# [Problem]
Swap "Screen dimensions" for "Display size" in the rows from the line with "Screen dimensions: 1920x997" to the line with "the URL address", and write out only those rows with nothing else changed. Leave the pictures out.

# [Extracted entries]
>>>

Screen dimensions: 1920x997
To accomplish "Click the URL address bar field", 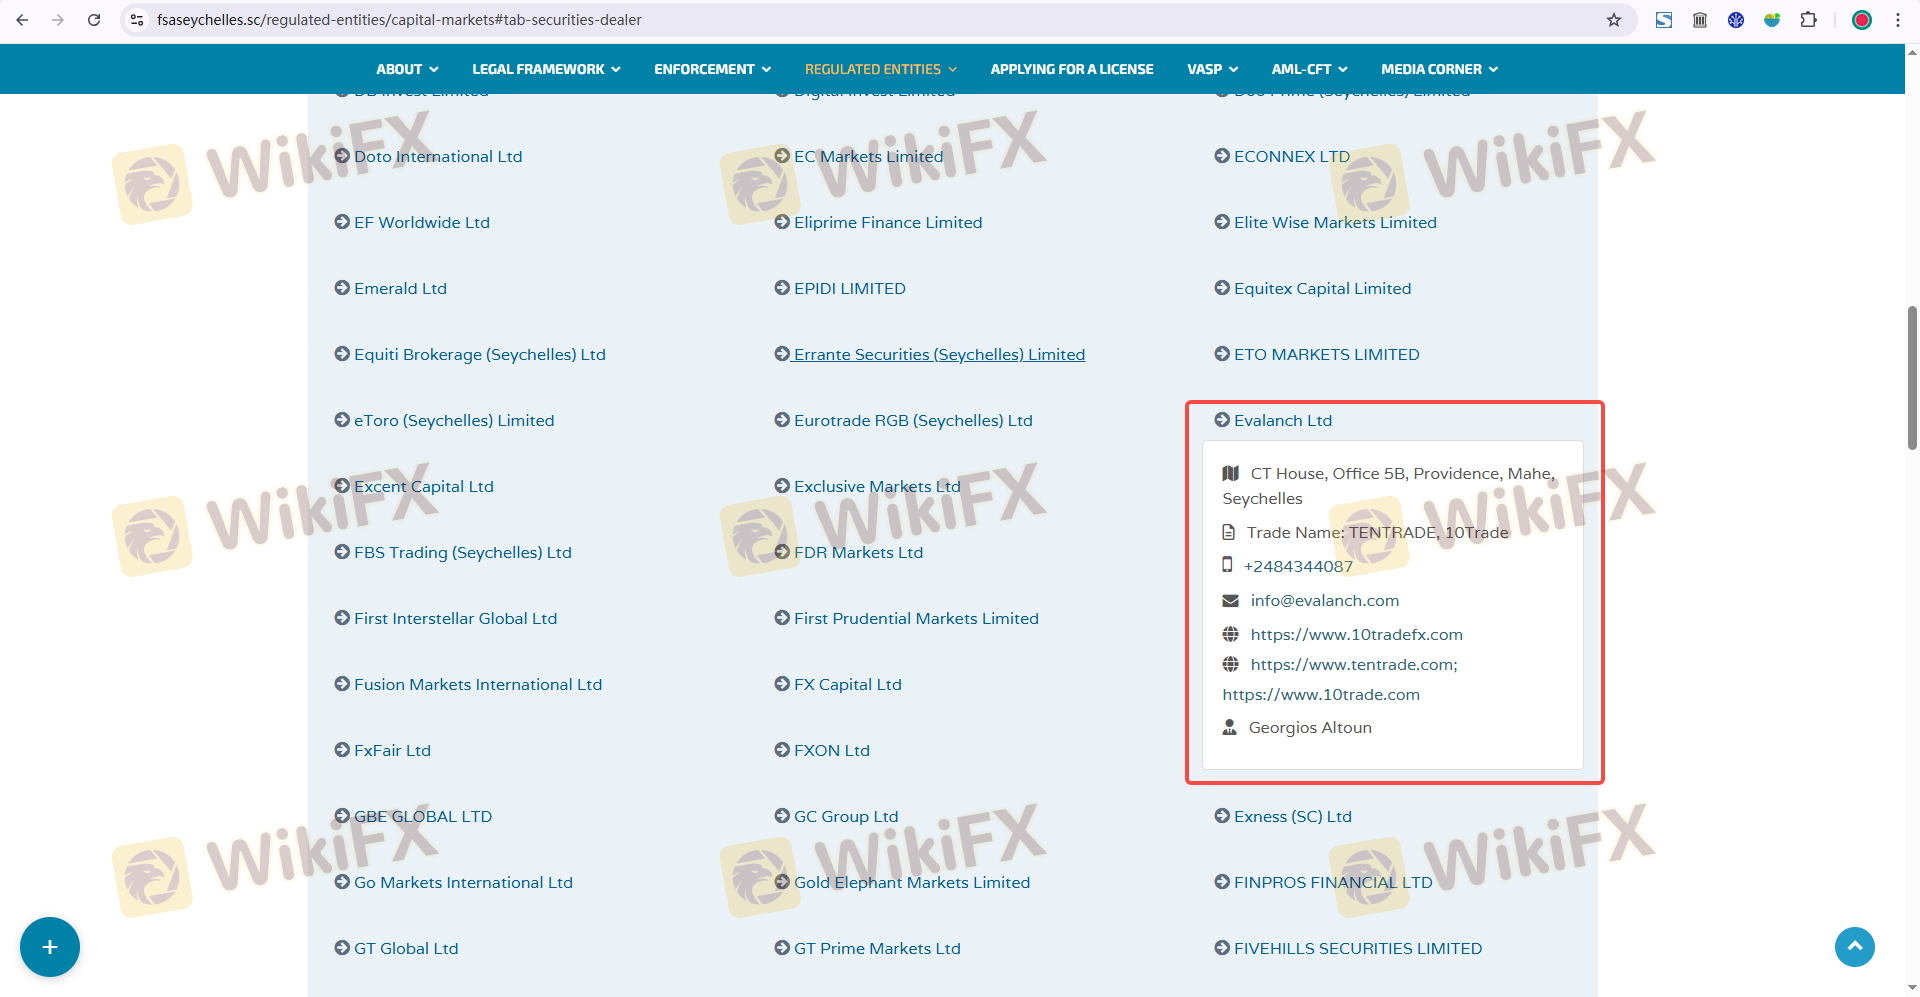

<<<
>>>

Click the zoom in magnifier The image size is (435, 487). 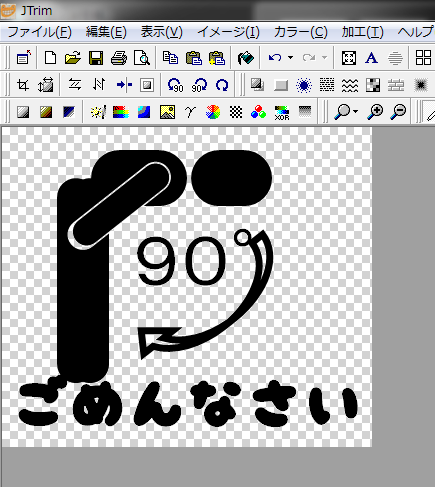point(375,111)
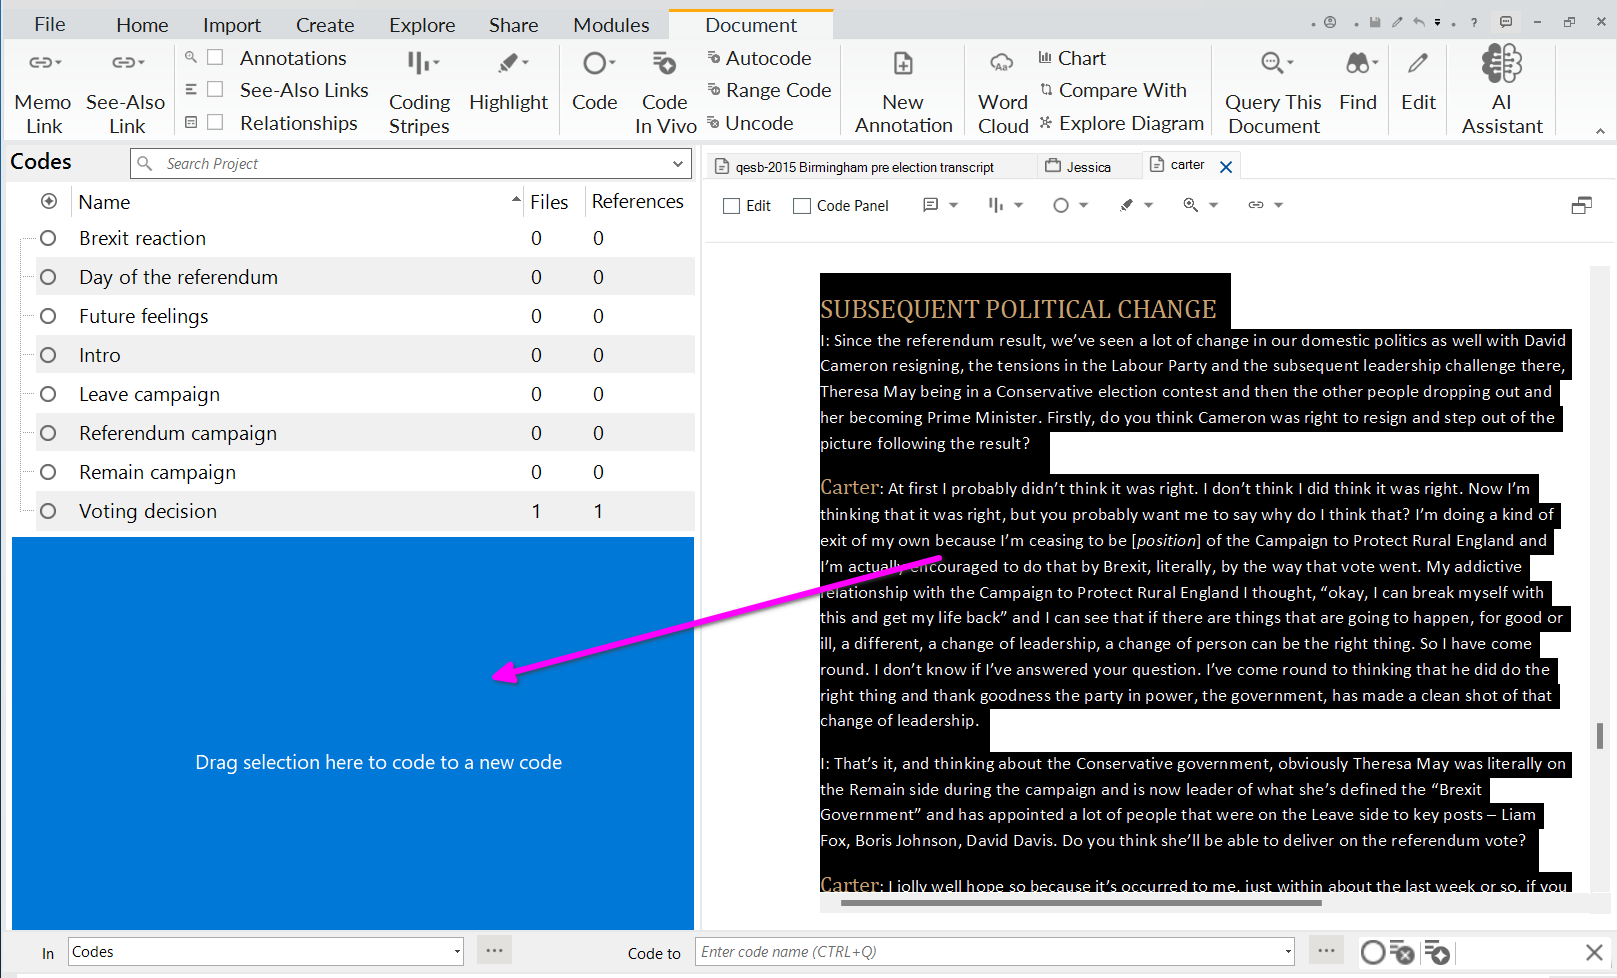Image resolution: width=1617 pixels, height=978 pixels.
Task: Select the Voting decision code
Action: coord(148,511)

<<<

# [Response below]
Display size: 1920x997
To accomplish "Click the URL address bar field", 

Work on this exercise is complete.